Сперва от Твери мы шли на мелких пароходах с пересадкой. Когда пришли в Нижний, то тут плыли на больших пассажирских. В Казани был следующий случай. Было воскресенье, вышел я на этюд рано... Вижу я, что с соседней барки сходят красная рубаха с гармоникой и писарь в форменной одежде. Ко мне они подходят, стоя сзади, начинают вести следующий разговор: «Это он что делает?» Подумав, писарь отвечает: «На плант снимает» — «Да разве за это деньги платят?» - «Видно, что так». И наконец: «Послушай-ка, господин, это ты что такое делаешь? На плант снимаешь?» - «Да,—говорю,— рисую, чтоб потом картину сделать».—«Картинищу,—потом живо,— а что твоя работа стоит теперича?» — «Это сказать трудно, на любителя дадут, пожалуй, рублей 75—100, а за картину 2 и 3 тысяча» — «100 рублей за такое!.. Да что он, ... нечто вас за дураков считает!..» Ну и дотекли, подыгрывая камаринскую. Нет, подумал я, эти еще до понимания искусства не дожили хотя другое, т. e. музыка, им не чуждо, но ведь она живет в народе, а когда будут везде музеи, то и в нас уверуют!

Прибыли мы в Саратов. Это мой родной город, тут в Кузнецком уезде родина моего деда А.Н. Радищева.

... Поехал я осматривать старый барский радищевский дом.
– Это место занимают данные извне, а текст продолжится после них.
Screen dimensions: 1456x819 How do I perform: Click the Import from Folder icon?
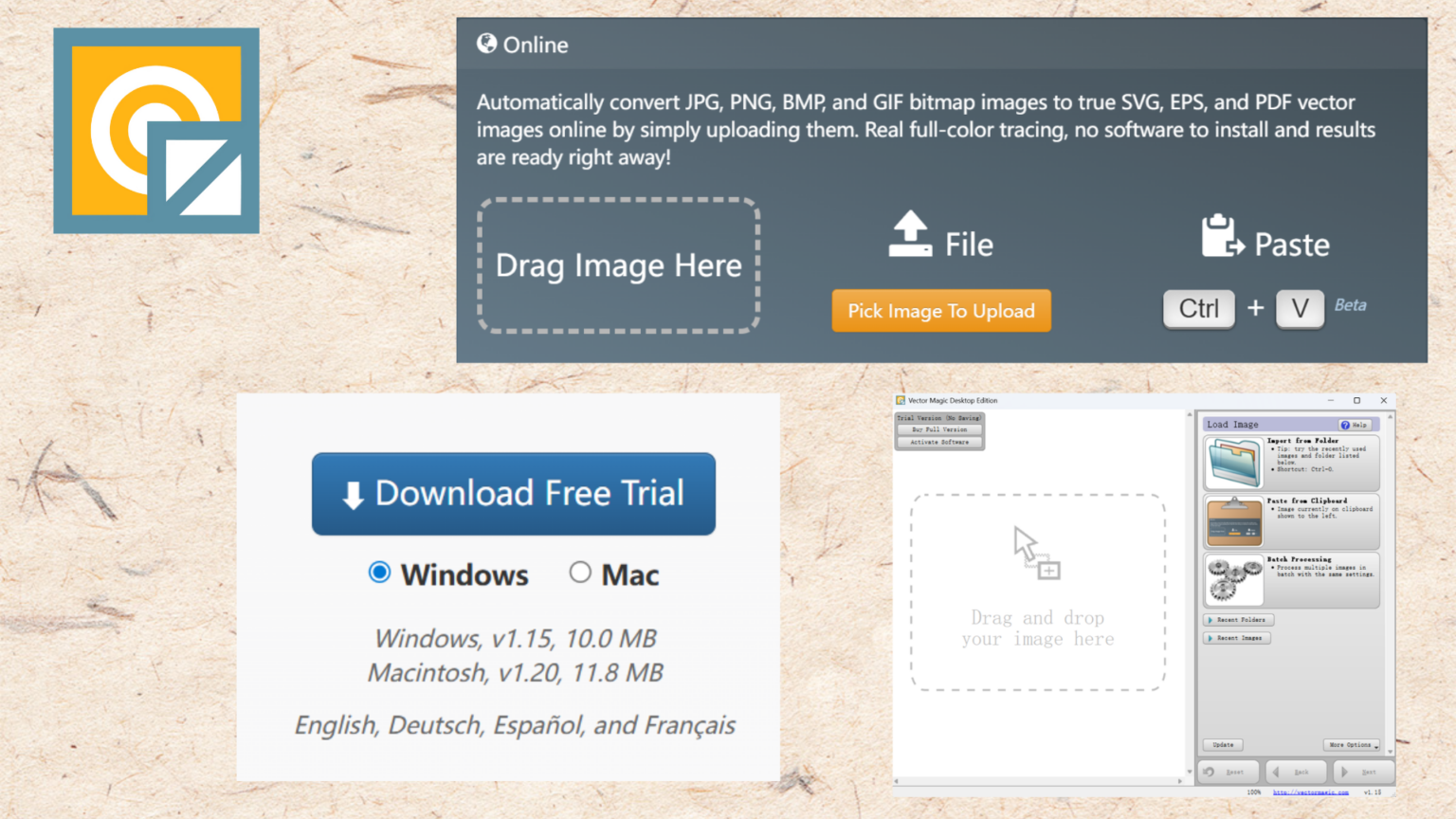pyautogui.click(x=1233, y=464)
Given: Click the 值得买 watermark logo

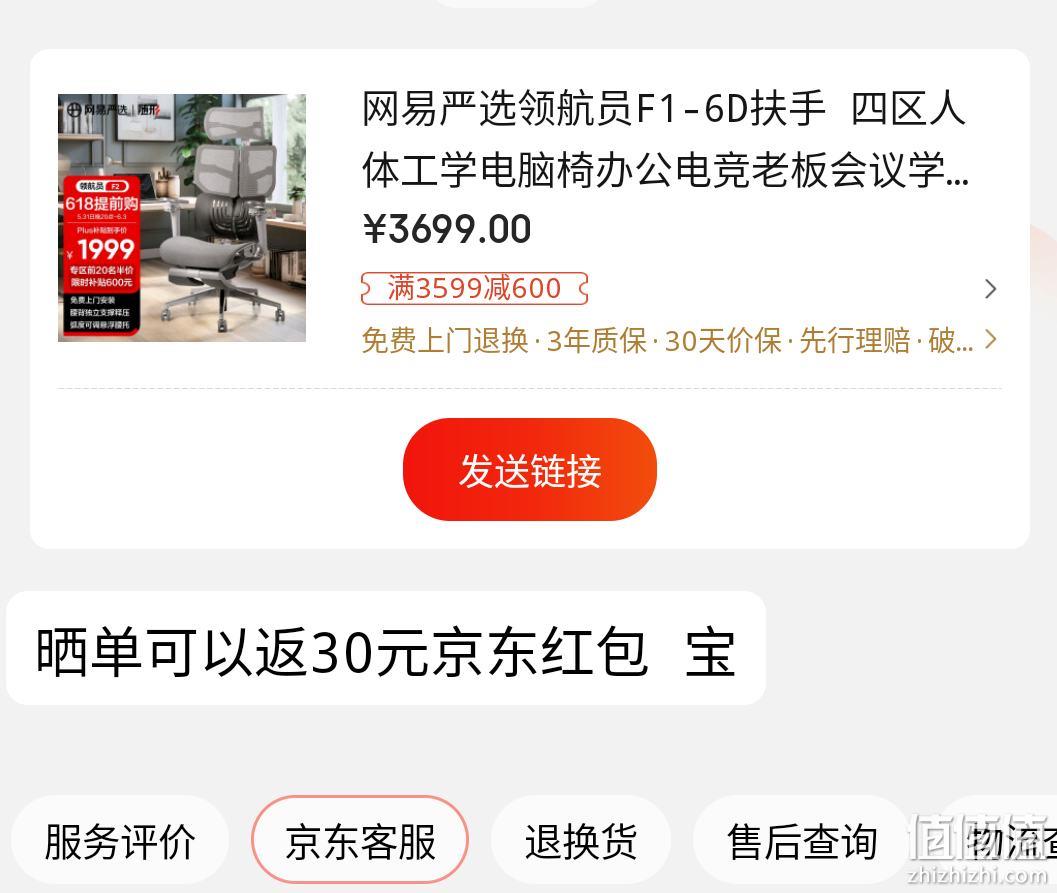Looking at the screenshot, I should click(x=979, y=836).
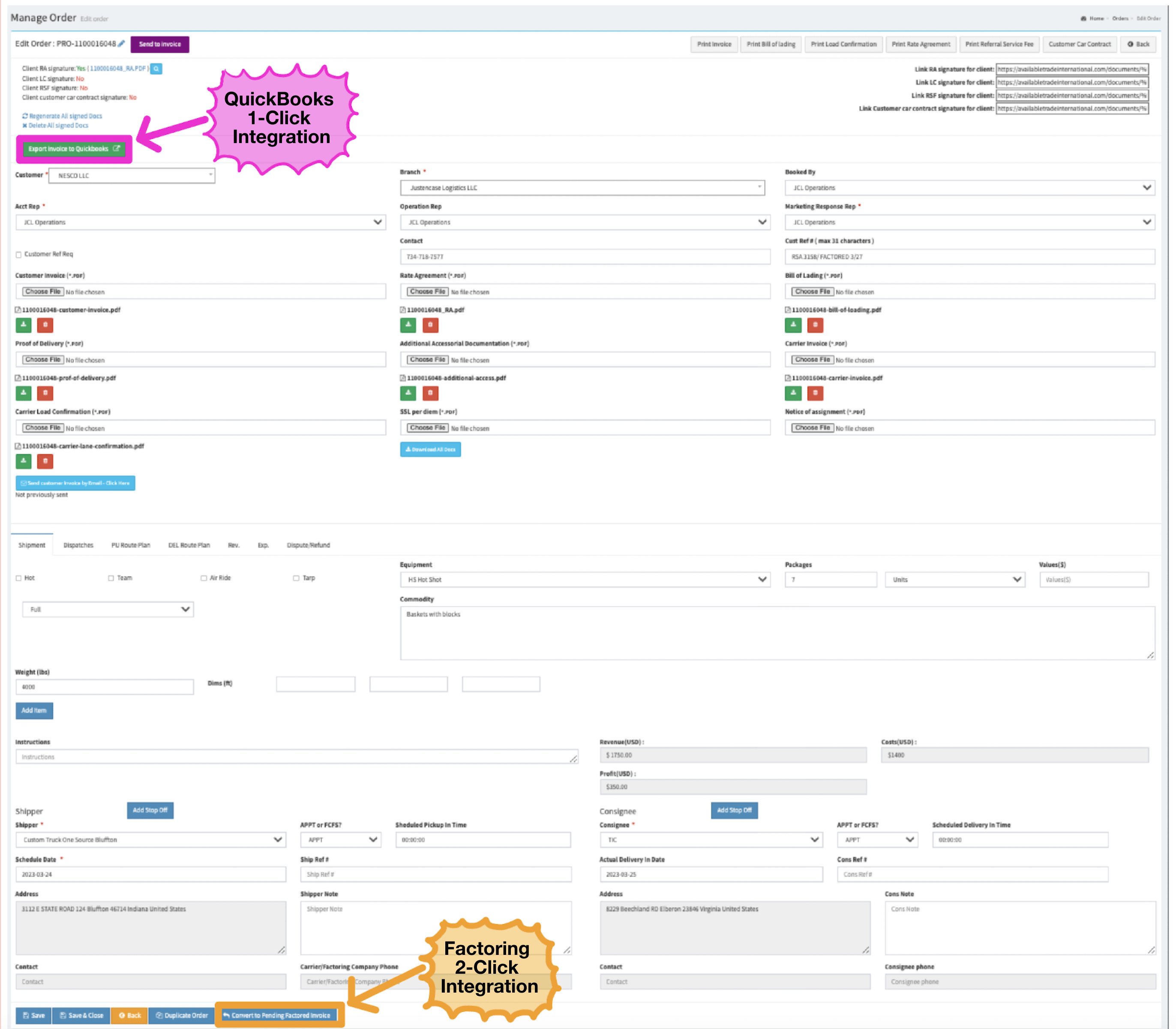Click Regenerate All signed Docs link
1176x1029 pixels.
click(x=65, y=116)
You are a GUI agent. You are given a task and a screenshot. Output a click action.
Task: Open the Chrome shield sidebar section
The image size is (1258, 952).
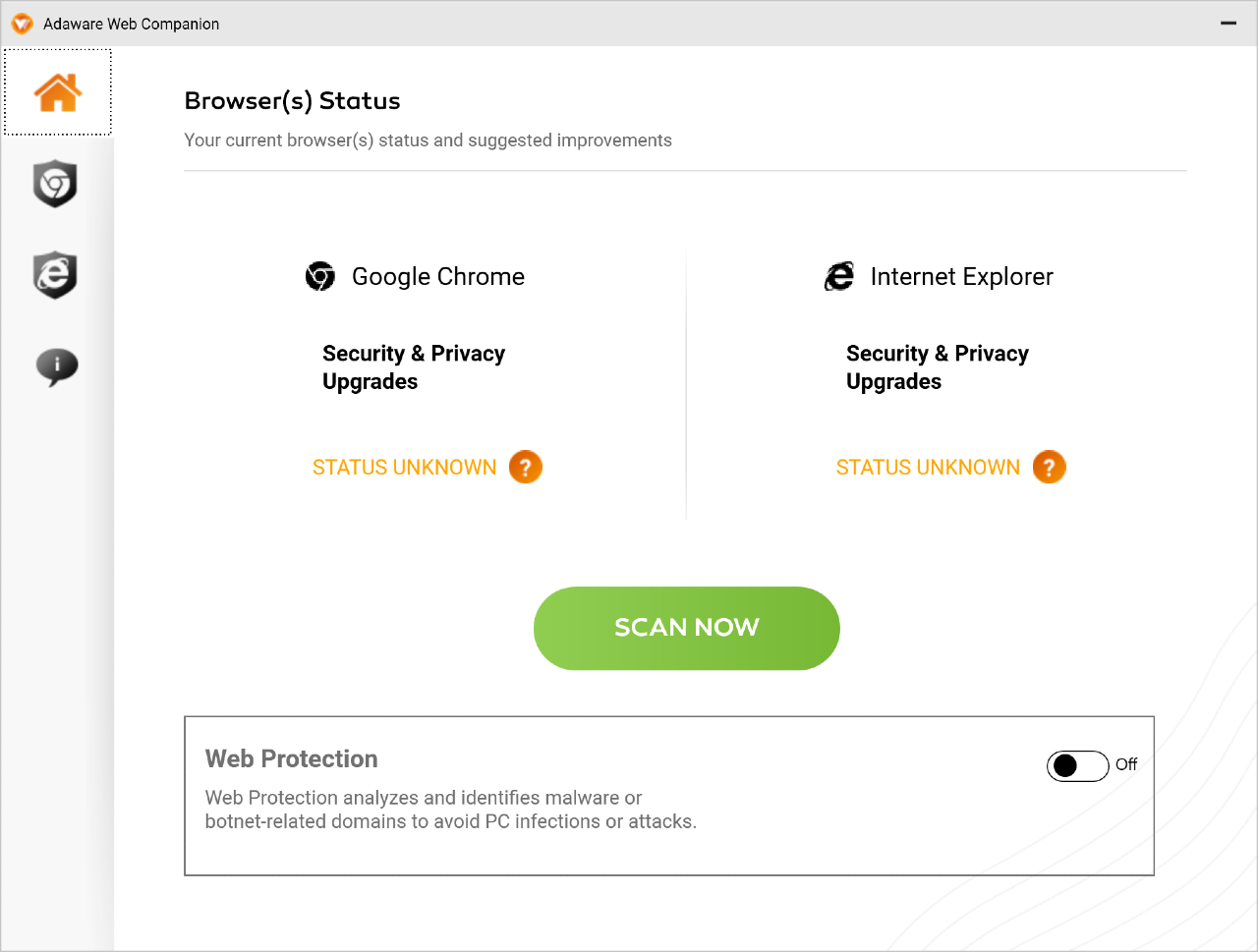55,184
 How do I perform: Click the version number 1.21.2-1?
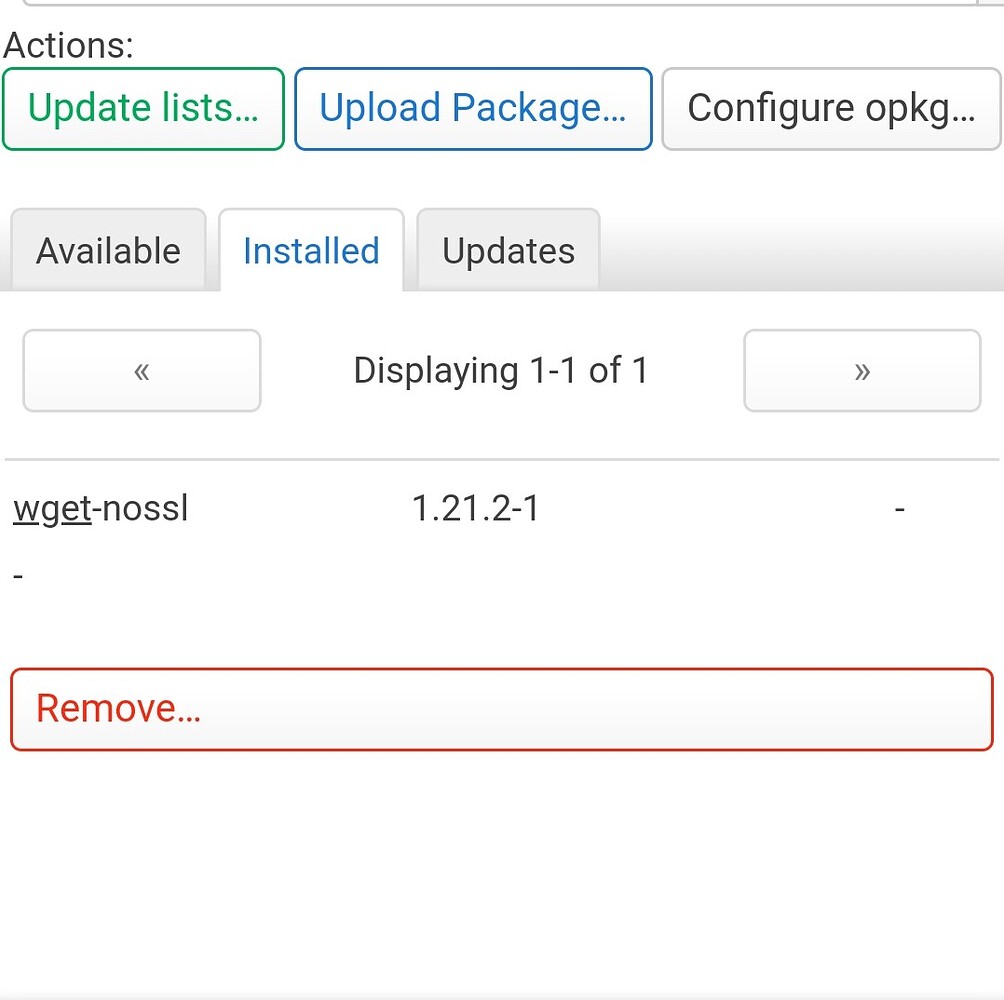pyautogui.click(x=477, y=508)
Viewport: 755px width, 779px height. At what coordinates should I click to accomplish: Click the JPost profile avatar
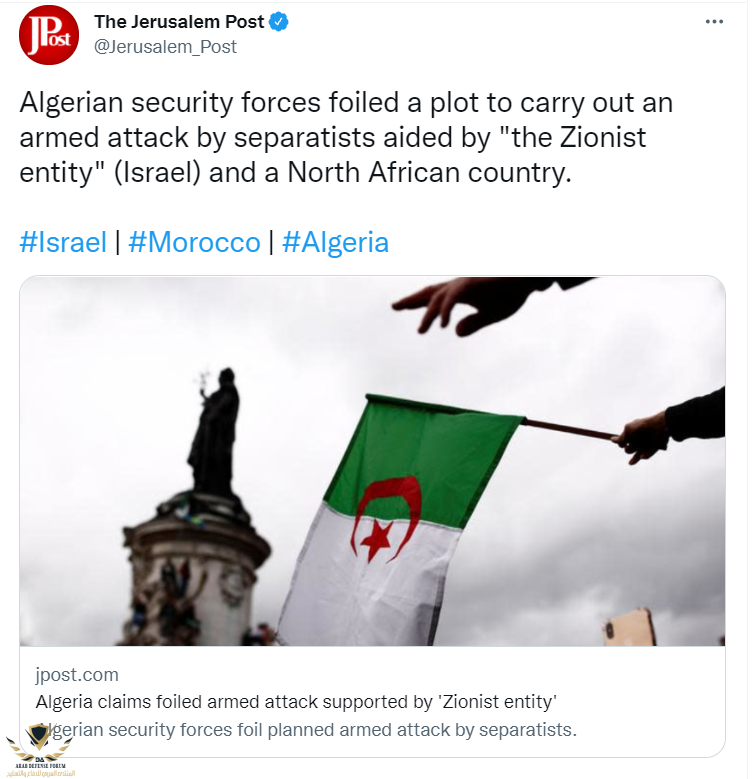tap(49, 35)
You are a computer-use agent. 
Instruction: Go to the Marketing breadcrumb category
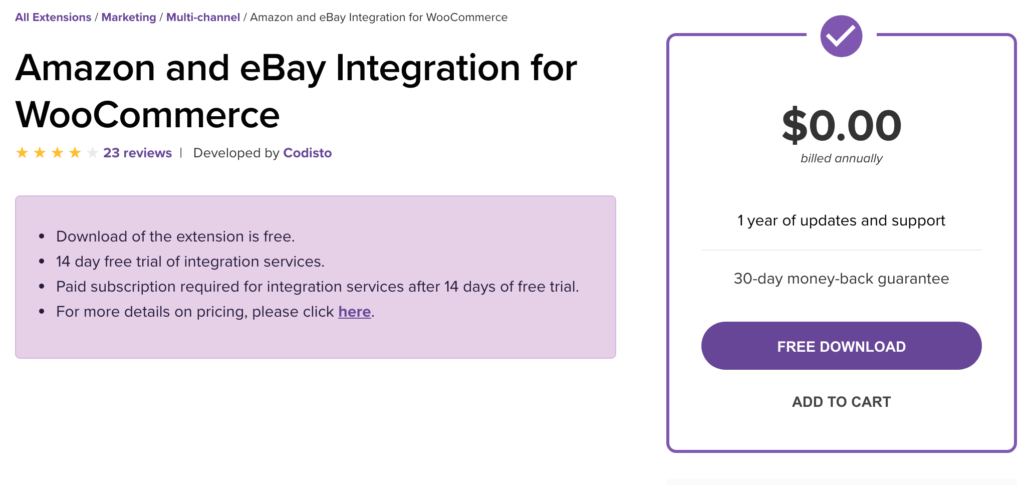pyautogui.click(x=128, y=17)
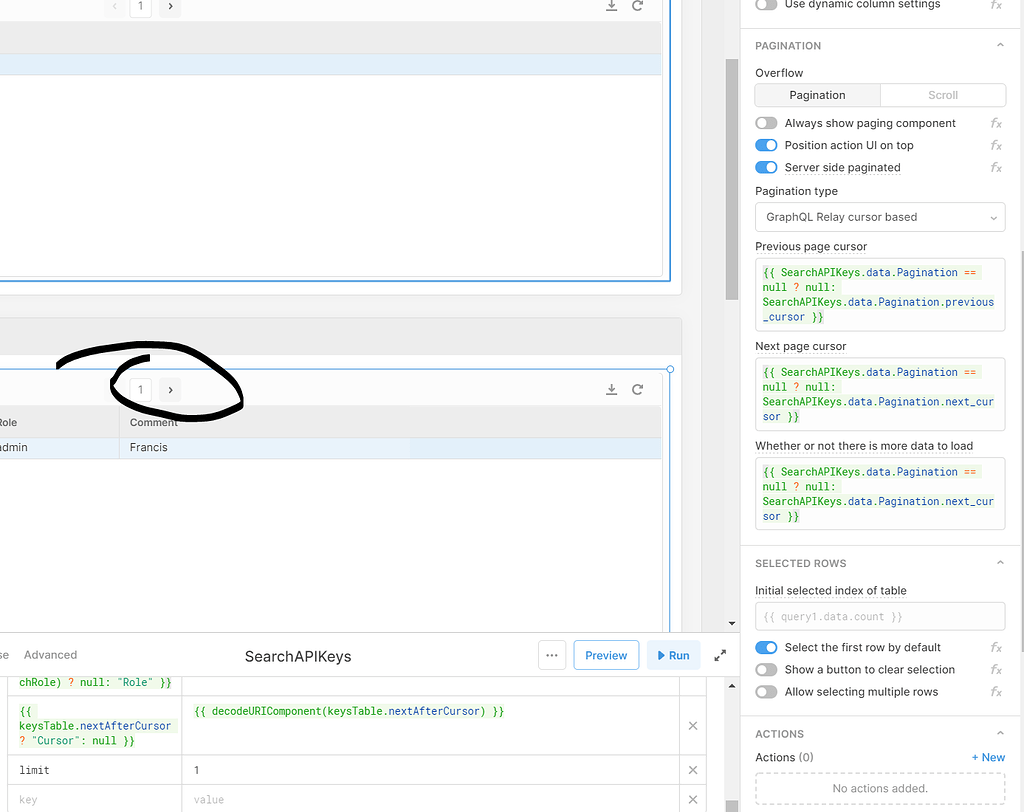Click the Preview button
The height and width of the screenshot is (812, 1024).
[x=606, y=656]
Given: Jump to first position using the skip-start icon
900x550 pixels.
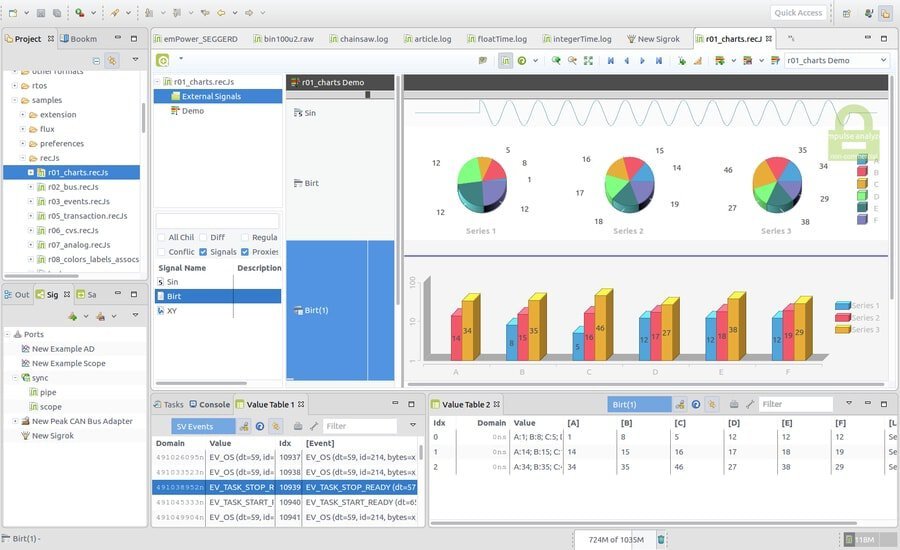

Около него стоит каменная церковь екатерининской архитектуры. ...Когда-то ход был туда через галерею из барского дома, а на хорах до сих пор еще видна раззолоченная барская ложа. Тут-то и родился А.Н. Радищев, и тут проживала его семья. Рассказывали мне мать и дядя, что вот такая легенда была в нашей семье.

Александр Николаевич, осужденный на смерть и помилованный, был сослан за свое сочинение «Путешествие из Петербурга в Москву» в Сибирь, в Илим. Он поседел в одну ночь, да и пытки Шешковского помогли этому. В Сибирь был отправлен по этапу. Было уже к вечеру, мать и дети первой жены его (а моя мать Фекла, сестра ее Анна и дядя Афанасий родились в Сибири от второй) сели ужинать, старый лакей вносит блюдо, вдруг его роняет и кричит: «Ах, барин наш». Все вскочили и, точно, признали барина в серой солдатской шинели, с седою совсем головою, накрест на груди по поясу опоясанного красным шарфом, вязанным женою. Видение исчезло. Бабушка тотчас же собралась к старшему сыну Николаю и сказала ему: «Поезжай сейчас в Казань, там ты встретишь отца». И точно, сын и отец встретились.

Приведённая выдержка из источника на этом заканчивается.